More critically, the local automotive industry was hardly a magnet for talent, though she knew plenty of youths secretly harboured a passion for the industry.
Thanks to its stigma as “uncool, low tech and dirty, parents were reluctant for their children to enter this industry because they thought it was a worthless career. The automotive industry itself feels that automotive technology was too simple to require education and qualification,” Adelaine reveals.
In just few years, TOC has given the local automotive industry a dramatic image makeover.
“This new breed of skilled, thinking technicians now earn an average starting salary of RM1,200, with some fresh graduates bringing home up to RM6,000, a huge leap from the paltry RM600 to RM800 that its first batch of graduates earned. More than 2,000 students have gone through or are currently going through their education at TOC. The quality of our education is being recognized by universities around the globe. Our graduates are also slowly being recognized by automotive industries outside of Malaysia as we have begun to place students for their first job internationally.”
TOC is even attracting companies who wish to sponsor individual students or become technology partners. Expanding its second campus to Australia was another major milestone.
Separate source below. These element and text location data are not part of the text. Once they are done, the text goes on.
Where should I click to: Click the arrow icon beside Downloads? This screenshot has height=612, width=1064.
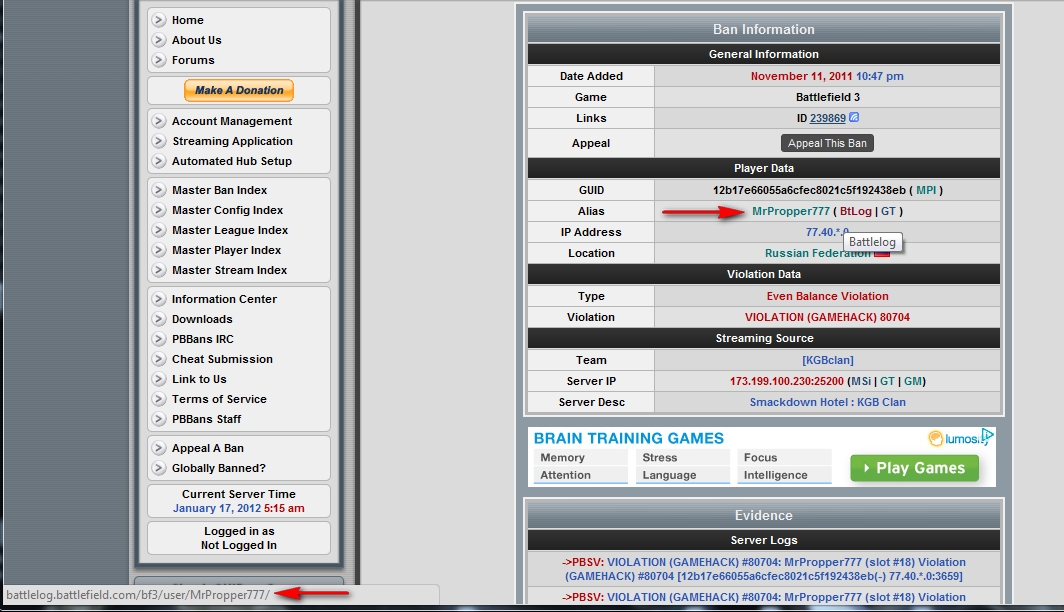tap(159, 319)
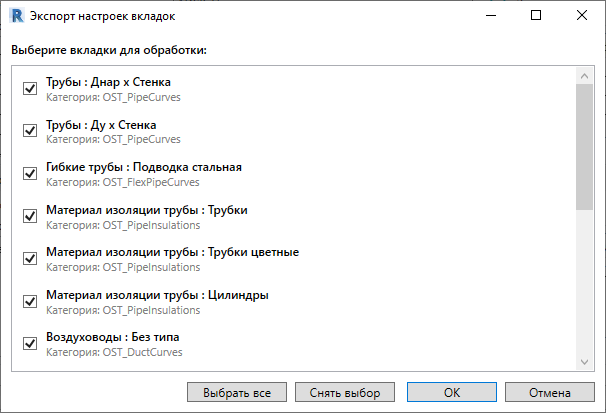Select the Гибкие трубы : Подводка стальная label
606x413 pixels.
tap(144, 167)
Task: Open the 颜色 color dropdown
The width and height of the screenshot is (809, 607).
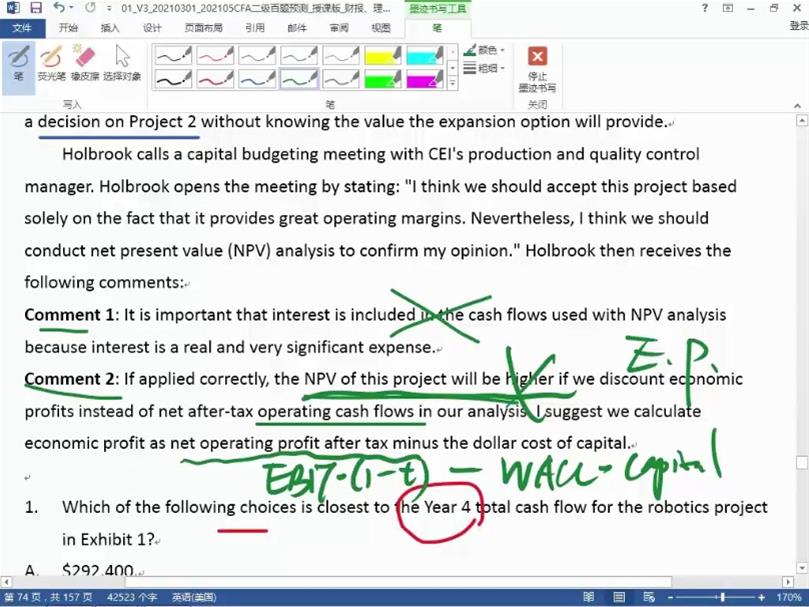Action: click(x=485, y=50)
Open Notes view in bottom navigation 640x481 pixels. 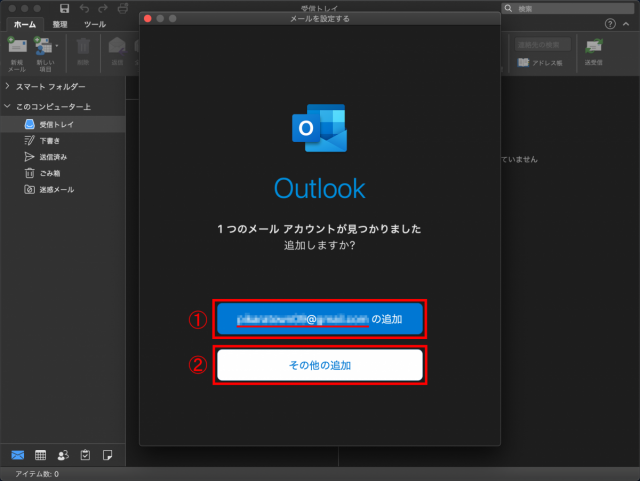[x=107, y=455]
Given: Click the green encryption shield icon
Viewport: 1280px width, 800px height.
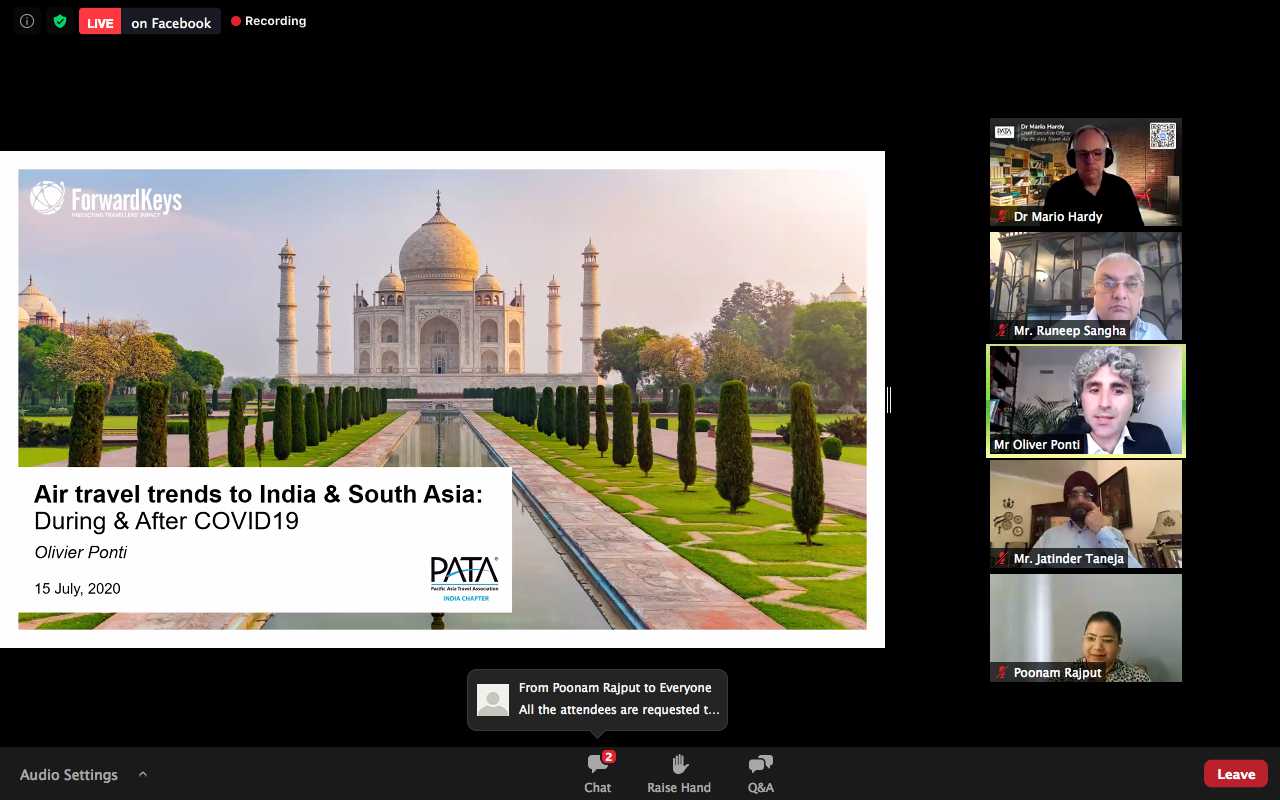Looking at the screenshot, I should point(60,21).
By providing a structured channel to develop young people’s passion for cars into a marketable skill, Adelaine hopes to contribute to making Malaysia a future hub for automotive and motorsports studies for local as well as international students. But more importantly, she is grateful for the chance to transform young people’s lives through education.
Being the eldest child in the family probably had something to do with her nurturing instinct. “My mum says you can either teach a person to be good or bad. The right guidance can change a person’s future.”
“When you see someone succeed because of you, there is a glow in your heart that you had a part in that.”